On 23/05/17 11:39, George Diaz wrote:
>
> Hi
>
> sorry this off-topic question ...
>
> I want pre-cache some object from some interest host with wget.
>
> My question is : I want: the wget download the object to the /dev/null 
> but
> I'm not found this switches....
> (GNU Wget 1.5.3)
>
> I'm probe this :
> export http_proxy=http://mycache.com:8080/
> wget -r http://sobredinero.com -P /dev/null -nH -nd -Y on -b -l5 -t1 
> -o /dev/null
>
> but this is create a /dev/null directory :) and download the files 
> into this.
>
> any suggestions ?
>

Some advice before you get too far into this project;

  Pre-caching was an good idea back in the days of HTTP/1.0 and static 
websites where the URL was all that mattered. In todays HTTP/1.1 and 
HTTP/2 world dynamic content and variants are much more common things, 
and both make pre-caching pretty much useless.

Before you attempt it for any domain I recommend passing a few of its 
URLs through the tool at <https://redbot.org>. If that tool indicates 
the site uses content negotiation or conditional HTTP features then 
pre-caching is just going to be causing problems.

For example; that sobredinero domain above produces these details:


      Content Negotiation

  * The response body is different when content negotiation happens.


      Caching

  * Vary: User-Agent can cause cache inefficiency.
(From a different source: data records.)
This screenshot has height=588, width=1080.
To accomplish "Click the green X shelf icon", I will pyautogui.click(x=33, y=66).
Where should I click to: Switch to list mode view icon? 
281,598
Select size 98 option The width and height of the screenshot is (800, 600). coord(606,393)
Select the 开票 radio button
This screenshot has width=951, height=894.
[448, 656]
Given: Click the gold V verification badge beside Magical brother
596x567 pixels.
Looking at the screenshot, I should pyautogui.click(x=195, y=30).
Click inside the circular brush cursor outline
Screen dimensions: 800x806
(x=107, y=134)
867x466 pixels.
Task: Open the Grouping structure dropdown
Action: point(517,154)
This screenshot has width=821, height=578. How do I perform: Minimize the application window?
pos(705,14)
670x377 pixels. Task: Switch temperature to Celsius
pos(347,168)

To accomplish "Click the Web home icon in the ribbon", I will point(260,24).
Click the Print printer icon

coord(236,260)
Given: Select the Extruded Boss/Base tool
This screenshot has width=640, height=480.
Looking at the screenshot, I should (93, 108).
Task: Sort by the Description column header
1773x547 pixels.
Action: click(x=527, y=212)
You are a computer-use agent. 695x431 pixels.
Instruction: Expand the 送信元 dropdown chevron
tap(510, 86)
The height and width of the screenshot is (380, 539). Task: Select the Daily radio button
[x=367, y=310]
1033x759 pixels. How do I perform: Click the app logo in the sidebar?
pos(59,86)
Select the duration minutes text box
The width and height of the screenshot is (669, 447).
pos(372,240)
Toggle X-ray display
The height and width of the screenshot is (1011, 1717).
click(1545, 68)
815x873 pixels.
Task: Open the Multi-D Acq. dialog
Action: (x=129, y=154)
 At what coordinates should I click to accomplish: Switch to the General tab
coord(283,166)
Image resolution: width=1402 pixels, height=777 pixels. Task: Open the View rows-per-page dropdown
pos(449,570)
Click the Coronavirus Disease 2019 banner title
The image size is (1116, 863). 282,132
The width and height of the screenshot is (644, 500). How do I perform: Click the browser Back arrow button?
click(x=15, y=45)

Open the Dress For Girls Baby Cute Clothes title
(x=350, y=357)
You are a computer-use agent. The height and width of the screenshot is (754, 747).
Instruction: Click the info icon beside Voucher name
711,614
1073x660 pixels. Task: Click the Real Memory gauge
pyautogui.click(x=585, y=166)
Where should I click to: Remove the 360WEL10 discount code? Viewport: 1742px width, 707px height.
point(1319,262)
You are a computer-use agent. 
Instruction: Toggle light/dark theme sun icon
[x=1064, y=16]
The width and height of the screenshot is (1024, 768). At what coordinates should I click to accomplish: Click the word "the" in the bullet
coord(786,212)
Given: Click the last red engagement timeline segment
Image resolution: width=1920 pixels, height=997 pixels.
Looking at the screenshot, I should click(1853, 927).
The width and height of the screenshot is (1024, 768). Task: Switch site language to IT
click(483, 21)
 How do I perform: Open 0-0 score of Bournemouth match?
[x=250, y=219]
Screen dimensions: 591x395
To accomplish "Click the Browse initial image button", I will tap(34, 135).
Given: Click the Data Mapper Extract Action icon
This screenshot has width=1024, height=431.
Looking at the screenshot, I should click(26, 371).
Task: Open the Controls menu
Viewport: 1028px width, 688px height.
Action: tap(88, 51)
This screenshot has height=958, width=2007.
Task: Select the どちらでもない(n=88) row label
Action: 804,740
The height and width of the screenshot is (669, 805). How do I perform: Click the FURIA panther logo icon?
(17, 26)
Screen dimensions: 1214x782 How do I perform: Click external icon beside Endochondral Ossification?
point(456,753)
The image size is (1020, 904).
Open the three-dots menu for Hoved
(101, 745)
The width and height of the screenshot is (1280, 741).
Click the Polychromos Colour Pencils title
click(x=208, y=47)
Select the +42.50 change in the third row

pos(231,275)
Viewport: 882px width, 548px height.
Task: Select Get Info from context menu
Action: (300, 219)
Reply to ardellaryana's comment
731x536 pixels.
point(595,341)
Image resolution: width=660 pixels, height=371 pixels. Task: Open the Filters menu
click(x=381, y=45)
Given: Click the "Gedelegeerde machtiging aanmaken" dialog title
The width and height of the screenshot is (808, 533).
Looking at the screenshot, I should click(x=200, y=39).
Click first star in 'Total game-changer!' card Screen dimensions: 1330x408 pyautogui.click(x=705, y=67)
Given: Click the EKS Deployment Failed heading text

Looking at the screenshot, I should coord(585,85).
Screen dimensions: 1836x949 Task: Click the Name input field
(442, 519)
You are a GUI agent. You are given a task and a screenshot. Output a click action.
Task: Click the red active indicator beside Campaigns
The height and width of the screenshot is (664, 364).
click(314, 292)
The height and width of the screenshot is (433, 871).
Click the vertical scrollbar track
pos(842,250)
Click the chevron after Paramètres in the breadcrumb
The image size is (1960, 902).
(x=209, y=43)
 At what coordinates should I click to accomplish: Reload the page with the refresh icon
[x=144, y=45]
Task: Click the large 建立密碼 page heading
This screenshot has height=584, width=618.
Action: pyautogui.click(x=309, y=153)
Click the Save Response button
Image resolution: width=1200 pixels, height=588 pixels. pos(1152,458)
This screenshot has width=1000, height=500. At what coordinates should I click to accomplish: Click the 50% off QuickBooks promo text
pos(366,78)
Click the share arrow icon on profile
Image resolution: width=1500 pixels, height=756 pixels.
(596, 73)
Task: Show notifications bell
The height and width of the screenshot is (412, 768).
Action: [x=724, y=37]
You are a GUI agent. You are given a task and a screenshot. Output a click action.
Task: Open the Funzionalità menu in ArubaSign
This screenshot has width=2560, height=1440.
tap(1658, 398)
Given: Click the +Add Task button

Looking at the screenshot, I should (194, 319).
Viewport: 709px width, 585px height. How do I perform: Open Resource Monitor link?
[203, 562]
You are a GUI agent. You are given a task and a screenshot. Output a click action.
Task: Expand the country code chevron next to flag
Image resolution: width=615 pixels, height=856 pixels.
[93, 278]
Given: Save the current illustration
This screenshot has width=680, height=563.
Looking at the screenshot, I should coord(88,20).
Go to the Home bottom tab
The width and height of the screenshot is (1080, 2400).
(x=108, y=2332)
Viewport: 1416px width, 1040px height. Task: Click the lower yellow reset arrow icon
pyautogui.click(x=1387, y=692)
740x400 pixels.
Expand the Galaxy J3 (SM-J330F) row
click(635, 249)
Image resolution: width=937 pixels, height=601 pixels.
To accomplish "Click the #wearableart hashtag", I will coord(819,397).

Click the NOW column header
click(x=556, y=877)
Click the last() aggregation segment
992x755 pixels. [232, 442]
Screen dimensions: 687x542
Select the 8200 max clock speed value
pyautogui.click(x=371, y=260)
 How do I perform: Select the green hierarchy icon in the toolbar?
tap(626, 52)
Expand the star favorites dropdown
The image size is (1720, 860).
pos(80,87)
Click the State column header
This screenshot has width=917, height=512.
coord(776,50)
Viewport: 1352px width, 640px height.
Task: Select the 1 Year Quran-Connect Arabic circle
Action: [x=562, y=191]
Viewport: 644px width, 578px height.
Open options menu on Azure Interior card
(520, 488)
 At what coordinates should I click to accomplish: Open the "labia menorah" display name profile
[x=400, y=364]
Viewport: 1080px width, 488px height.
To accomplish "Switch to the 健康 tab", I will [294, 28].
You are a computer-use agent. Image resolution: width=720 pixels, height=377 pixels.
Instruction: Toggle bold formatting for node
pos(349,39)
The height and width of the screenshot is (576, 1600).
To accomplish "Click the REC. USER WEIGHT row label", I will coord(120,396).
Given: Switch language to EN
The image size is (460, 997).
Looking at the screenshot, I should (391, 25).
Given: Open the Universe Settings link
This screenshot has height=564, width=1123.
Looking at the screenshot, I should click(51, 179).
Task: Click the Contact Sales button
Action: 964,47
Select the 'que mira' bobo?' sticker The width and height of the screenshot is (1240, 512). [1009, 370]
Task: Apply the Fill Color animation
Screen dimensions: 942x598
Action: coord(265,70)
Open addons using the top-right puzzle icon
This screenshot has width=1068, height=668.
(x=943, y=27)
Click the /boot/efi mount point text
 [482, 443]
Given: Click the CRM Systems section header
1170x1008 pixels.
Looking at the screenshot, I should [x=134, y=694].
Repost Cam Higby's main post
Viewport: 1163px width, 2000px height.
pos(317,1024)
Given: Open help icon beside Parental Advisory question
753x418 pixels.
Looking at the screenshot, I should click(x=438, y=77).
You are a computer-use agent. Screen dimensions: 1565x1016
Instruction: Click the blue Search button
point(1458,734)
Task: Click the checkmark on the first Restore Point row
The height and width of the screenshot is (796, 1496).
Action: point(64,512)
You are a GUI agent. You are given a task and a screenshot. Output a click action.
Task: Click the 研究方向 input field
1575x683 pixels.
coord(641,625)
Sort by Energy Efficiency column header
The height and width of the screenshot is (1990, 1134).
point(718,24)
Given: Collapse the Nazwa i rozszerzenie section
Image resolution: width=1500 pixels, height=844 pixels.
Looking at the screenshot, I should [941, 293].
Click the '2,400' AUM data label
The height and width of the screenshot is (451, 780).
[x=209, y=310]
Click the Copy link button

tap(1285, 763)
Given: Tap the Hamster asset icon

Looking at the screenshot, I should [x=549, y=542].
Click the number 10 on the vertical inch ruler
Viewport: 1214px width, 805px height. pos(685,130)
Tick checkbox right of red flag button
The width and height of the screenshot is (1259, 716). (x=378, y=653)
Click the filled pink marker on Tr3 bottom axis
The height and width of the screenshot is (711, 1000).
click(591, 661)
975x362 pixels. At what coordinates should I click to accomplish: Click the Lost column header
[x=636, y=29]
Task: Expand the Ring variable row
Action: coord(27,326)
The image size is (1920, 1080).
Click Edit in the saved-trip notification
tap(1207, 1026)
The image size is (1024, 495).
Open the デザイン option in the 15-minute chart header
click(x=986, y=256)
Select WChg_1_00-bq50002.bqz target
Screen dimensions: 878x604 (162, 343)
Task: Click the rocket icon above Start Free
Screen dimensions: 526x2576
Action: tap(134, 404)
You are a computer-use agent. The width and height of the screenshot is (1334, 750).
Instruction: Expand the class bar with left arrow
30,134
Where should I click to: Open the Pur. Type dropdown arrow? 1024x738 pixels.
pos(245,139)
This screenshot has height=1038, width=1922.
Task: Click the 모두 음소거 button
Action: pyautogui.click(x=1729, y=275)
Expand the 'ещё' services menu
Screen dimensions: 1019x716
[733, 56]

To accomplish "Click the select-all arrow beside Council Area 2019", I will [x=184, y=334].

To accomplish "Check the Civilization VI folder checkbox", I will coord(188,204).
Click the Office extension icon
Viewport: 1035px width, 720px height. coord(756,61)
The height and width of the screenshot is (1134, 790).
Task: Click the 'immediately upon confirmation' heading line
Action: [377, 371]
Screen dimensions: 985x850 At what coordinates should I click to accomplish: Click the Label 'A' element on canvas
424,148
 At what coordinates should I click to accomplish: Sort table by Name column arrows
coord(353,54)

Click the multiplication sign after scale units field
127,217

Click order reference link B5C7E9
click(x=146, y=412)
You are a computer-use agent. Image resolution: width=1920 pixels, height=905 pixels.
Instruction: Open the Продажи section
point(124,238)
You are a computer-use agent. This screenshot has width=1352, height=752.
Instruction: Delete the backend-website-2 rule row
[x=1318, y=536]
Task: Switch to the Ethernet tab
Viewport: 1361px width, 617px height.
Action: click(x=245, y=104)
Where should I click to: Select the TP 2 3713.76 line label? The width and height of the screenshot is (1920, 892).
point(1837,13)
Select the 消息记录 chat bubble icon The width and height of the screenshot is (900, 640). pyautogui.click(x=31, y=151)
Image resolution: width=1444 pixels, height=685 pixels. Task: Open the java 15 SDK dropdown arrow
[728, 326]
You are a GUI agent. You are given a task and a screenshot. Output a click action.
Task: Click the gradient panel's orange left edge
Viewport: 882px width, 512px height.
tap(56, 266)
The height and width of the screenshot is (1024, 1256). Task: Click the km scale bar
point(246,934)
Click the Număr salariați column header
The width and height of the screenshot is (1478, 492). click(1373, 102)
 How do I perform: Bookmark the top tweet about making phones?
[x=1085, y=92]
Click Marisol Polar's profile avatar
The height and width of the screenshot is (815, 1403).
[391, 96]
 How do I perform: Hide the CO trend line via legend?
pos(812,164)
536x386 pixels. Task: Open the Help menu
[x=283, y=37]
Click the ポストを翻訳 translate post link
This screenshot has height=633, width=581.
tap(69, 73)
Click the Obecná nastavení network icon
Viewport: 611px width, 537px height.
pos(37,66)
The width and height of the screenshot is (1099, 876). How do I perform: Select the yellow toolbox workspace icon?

This means that anything you pre-cache with wget will be ignored and 
probably replaced when any non-wget agent (ie a browser) is used to 
fetch through the proxy. So you just waste all the bandwidth, time, and 
storage space used pre-caching it.


Vary:User-Agent is particularly bad since any single character 
difference in the User-Agent header will cause a different object to be 
referred to in the cache storage. If you wish to pre-cache these objects 
in any useful way you have to know and mimic the *exact* User-Agent 
header values that will be used to fetch it. For example; two different 
version of Chrome -> different User-Agent header. Internet Explorer with 
different Windows Updates applied -> different User-Agent header. As you 
can imagine that is a very hard thing to predict.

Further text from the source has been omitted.